En effet nous avons toujours reconnu les efforts et les apports dès lors qu'ils ont été autre
chose que des paroles. Nous avons salué le fait que l’Etat ait investi plusieurs millions
d’euros dans l’entreprise, nous avons salué le fait que Conseil Régional ait assuré la
poursuite d’activité avec un soutien financier important. Toutes ces actions ont permis à
l’entreprise de survivre et aux salariés de préserver leur emploi ces dernières années,
mais dans quelles conditions psychologiques ?
De même nous disons que les acteurs du reclassement font avec ce qu’ils ont à leur
disposition pour aider les salariés licenciés. 1500€ pour la mobilité et 2000€ pour la
création d’entreprise, tout le reste est le dispositif utilisé habituellement par Pôle Emploi
pour les salariés licenciés économiques. On jugera du caractère « exceptionnel » de cet
accompagnement.
Les personnels font ce qu’ils peuvent, mais force est de constater que les moyens ne sont
pas à la hauteur des difficultés spécifiques du reclassement sur notre territoire.

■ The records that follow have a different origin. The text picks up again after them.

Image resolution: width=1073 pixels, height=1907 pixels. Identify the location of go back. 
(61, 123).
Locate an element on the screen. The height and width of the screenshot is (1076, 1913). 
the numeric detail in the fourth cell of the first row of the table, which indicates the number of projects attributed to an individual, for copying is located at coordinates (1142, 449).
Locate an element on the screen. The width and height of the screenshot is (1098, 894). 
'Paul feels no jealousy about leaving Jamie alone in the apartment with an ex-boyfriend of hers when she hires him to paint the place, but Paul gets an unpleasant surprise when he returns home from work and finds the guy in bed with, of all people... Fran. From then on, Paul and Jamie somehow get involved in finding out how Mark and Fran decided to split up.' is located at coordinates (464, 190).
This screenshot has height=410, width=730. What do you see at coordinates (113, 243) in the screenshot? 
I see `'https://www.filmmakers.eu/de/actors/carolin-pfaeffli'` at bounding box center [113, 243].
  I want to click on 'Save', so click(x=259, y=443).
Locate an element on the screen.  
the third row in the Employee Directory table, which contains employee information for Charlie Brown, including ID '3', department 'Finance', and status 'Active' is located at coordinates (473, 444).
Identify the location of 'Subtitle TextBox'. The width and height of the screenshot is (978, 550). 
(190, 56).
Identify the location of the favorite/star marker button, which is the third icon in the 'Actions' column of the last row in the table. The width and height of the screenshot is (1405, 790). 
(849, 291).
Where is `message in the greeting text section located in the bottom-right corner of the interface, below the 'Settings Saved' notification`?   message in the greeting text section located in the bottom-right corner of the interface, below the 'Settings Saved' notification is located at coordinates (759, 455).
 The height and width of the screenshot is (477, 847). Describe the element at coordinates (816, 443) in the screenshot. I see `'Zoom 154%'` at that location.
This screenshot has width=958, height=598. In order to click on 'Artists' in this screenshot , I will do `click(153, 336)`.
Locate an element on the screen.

Cela est
de la responsabilité de l'Etat que vous représentez

D’autres solutions sont possibles pour les repris et les licenciés :


 Au regard de l’activité du secteur automobile il est possible de retrouver rapidement
de la charge encore faut il que les constructeurs souhaitent le faire et/ou autorisent
Mr Martineau à transférer les productions.
 25 M€ de chiffre d’affaire comme les constructeurs s'y étaient engagés c’est 60
embauches nécessaires.
 Des mesures d’accompagnement doivent permettre une mobilité et des retours à
l’emploi des salariés licenciés avec des primes incitatives extra légales et des
mesures d’aide au retour à l’emploi.

Vous avez la responsabilité de la tenue des engagements des constructeurs et du


repreneur. Et ne vous en déplaise, vous avez aussi la responsabilité de la tenue des
engagements de l’Etat vis-à-vis des salariés licenciés.
Avec la volonté que ces précisions vous intéressent et permettent de clarifier les choses.
Nous vous adressons nos salutations.